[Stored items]
————————

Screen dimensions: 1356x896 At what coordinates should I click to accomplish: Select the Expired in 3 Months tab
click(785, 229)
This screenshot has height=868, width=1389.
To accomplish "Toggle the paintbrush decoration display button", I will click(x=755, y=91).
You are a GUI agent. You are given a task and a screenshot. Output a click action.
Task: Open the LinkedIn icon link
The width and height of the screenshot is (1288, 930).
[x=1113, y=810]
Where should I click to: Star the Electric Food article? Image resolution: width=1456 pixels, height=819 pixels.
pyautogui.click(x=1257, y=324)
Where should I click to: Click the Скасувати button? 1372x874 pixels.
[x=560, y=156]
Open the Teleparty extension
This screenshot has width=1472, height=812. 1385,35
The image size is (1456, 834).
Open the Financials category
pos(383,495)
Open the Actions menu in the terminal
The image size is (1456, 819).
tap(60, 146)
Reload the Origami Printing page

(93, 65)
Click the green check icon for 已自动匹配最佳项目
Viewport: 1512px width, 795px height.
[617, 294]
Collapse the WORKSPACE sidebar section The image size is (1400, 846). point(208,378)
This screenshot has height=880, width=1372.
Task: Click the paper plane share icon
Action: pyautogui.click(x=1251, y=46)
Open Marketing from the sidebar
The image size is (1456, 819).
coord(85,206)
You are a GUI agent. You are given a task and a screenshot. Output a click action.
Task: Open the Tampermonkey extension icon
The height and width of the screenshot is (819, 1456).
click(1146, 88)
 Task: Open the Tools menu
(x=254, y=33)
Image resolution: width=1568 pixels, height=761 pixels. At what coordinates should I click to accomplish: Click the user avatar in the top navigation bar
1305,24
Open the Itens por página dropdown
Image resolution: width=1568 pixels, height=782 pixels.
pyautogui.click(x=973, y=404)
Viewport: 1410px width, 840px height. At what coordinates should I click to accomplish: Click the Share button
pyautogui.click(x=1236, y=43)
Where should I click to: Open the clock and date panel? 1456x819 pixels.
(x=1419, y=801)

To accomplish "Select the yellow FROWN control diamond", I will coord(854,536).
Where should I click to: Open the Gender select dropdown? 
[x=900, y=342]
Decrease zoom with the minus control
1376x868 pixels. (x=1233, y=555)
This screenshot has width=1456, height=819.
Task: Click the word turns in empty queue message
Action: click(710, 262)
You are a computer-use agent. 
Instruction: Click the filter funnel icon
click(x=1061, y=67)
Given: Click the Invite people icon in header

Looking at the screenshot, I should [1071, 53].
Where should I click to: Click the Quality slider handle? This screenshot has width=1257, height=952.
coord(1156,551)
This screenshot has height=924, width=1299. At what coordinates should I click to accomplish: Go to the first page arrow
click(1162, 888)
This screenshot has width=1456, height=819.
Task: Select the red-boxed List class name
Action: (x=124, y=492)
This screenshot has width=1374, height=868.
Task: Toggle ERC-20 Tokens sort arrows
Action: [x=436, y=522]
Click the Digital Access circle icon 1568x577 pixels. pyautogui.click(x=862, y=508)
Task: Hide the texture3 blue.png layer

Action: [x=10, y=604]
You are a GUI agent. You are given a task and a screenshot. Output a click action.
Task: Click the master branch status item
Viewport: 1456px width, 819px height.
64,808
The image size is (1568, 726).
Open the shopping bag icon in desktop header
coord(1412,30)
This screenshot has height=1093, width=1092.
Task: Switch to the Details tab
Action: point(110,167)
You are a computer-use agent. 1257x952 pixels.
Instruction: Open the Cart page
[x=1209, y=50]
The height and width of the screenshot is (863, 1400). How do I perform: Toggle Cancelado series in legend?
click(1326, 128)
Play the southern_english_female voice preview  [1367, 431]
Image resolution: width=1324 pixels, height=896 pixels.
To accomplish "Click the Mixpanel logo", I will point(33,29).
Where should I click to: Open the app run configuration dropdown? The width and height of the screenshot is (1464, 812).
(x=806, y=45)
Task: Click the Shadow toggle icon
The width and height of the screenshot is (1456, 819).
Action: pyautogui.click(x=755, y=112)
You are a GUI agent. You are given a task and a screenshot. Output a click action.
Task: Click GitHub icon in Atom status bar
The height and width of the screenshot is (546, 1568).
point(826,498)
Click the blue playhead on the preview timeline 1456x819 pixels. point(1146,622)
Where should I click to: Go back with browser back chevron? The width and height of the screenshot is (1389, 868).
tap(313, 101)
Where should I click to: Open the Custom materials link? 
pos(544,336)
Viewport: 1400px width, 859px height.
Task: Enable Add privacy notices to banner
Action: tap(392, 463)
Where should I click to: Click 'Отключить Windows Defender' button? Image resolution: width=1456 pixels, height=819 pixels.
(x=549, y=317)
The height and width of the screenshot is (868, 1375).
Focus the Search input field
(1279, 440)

————————

- _What to do_:
Your task is to restate all of the records above word for word.

- _Response_:
Screen dimensions: 1356x896 At what coordinates should I click to accomplish: Select the Expired in 3 Months tab
click(785, 229)
This screenshot has height=868, width=1389.
To accomplish "Toggle the paintbrush decoration display button", I will click(x=755, y=91).
You are a GUI agent. You are given a task and a screenshot. Output a click action.
Task: Open the LinkedIn icon link
The width and height of the screenshot is (1288, 930).
[x=1113, y=810]
Where should I click to: Star the Electric Food article? Image resolution: width=1456 pixels, height=819 pixels.
pyautogui.click(x=1257, y=324)
Where should I click to: Click the Скасувати button? 1372x874 pixels.
[x=560, y=156]
Open the Teleparty extension
This screenshot has width=1472, height=812. 1385,35
The image size is (1456, 834).
Open the Financials category
pos(383,495)
Open the Actions menu in the terminal
The image size is (1456, 819).
tap(60, 146)
Reload the Origami Printing page

(93, 65)
Click the green check icon for 已自动匹配最佳项目
Viewport: 1512px width, 795px height.
[617, 294]
Collapse the WORKSPACE sidebar section The image size is (1400, 846). point(208,378)
This screenshot has height=880, width=1372.
Task: Click the paper plane share icon
Action: pyautogui.click(x=1251, y=46)
Open Marketing from the sidebar
The image size is (1456, 819).
coord(85,206)
You are a GUI agent. You are given a task and a screenshot. Output a click action.
Task: Open the Tampermonkey extension icon
The height and width of the screenshot is (819, 1456).
click(1146, 88)
 Task: Open the Tools menu
(x=254, y=33)
Image resolution: width=1568 pixels, height=761 pixels. At what coordinates should I click to accomplish: Click the user avatar in the top navigation bar
1305,24
Open the Itens por página dropdown
Image resolution: width=1568 pixels, height=782 pixels.
pyautogui.click(x=973, y=404)
Viewport: 1410px width, 840px height. At what coordinates should I click to accomplish: Click the Share button
pyautogui.click(x=1236, y=43)
Where should I click to: Open the clock and date panel? 1456x819 pixels.
(x=1419, y=801)

To accomplish "Select the yellow FROWN control diamond", I will coord(854,536).
Where should I click to: Open the Gender select dropdown? 
[x=900, y=342]
Decrease zoom with the minus control
1376x868 pixels. (x=1233, y=555)
This screenshot has width=1456, height=819.
Task: Click the word turns in empty queue message
Action: click(710, 262)
You are a computer-use agent. 
Instruction: Click the filter funnel icon
click(x=1061, y=67)
Given: Click the Invite people icon in header

Looking at the screenshot, I should [1071, 53].
Where should I click to: Click the Quality slider handle? This screenshot has width=1257, height=952.
coord(1156,551)
This screenshot has height=924, width=1299. At what coordinates should I click to accomplish: Go to the first page arrow
click(1162, 888)
This screenshot has width=1456, height=819.
Task: Select the red-boxed List class name
Action: (x=124, y=492)
This screenshot has width=1374, height=868.
Task: Toggle ERC-20 Tokens sort arrows
Action: [x=436, y=522]
Click the Digital Access circle icon 1568x577 pixels. pyautogui.click(x=862, y=508)
Task: Hide the texture3 blue.png layer

Action: [x=10, y=604]
You are a GUI agent. You are given a task and a screenshot. Output a click action.
Task: Click the master branch status item
Viewport: 1456px width, 819px height.
64,808
The image size is (1568, 726).
Open the shopping bag icon in desktop header
coord(1412,30)
This screenshot has height=1093, width=1092.
Task: Switch to the Details tab
Action: point(110,167)
You are a computer-use agent. 1257x952 pixels.
Instruction: Open the Cart page
[x=1209, y=50]
The height and width of the screenshot is (863, 1400). How do I perform: Toggle Cancelado series in legend?
click(1326, 128)
Play the southern_english_female voice preview  [1367, 431]
Image resolution: width=1324 pixels, height=896 pixels.
To accomplish "Click the Mixpanel logo", I will point(33,29).
Where should I click to: Open the app run configuration dropdown? The width and height of the screenshot is (1464, 812).
(x=806, y=45)
Task: Click the Shadow toggle icon
The width and height of the screenshot is (1456, 819).
Action: pyautogui.click(x=755, y=112)
You are a GUI agent. You are given a task and a screenshot. Output a click action.
Task: Click GitHub icon in Atom status bar
The height and width of the screenshot is (546, 1568).
point(826,498)
Click the blue playhead on the preview timeline 1456x819 pixels. point(1146,622)
Where should I click to: Go back with browser back chevron? The width and height of the screenshot is (1389, 868).
tap(313, 101)
Where should I click to: Open the Custom materials link? 
pos(544,336)
Viewport: 1400px width, 859px height.
Task: Enable Add privacy notices to banner
Action: tap(392, 463)
Where should I click to: Click 'Отключить Windows Defender' button? Image resolution: width=1456 pixels, height=819 pixels.
(x=549, y=317)
The height and width of the screenshot is (868, 1375).
Focus the Search input field
(1279, 440)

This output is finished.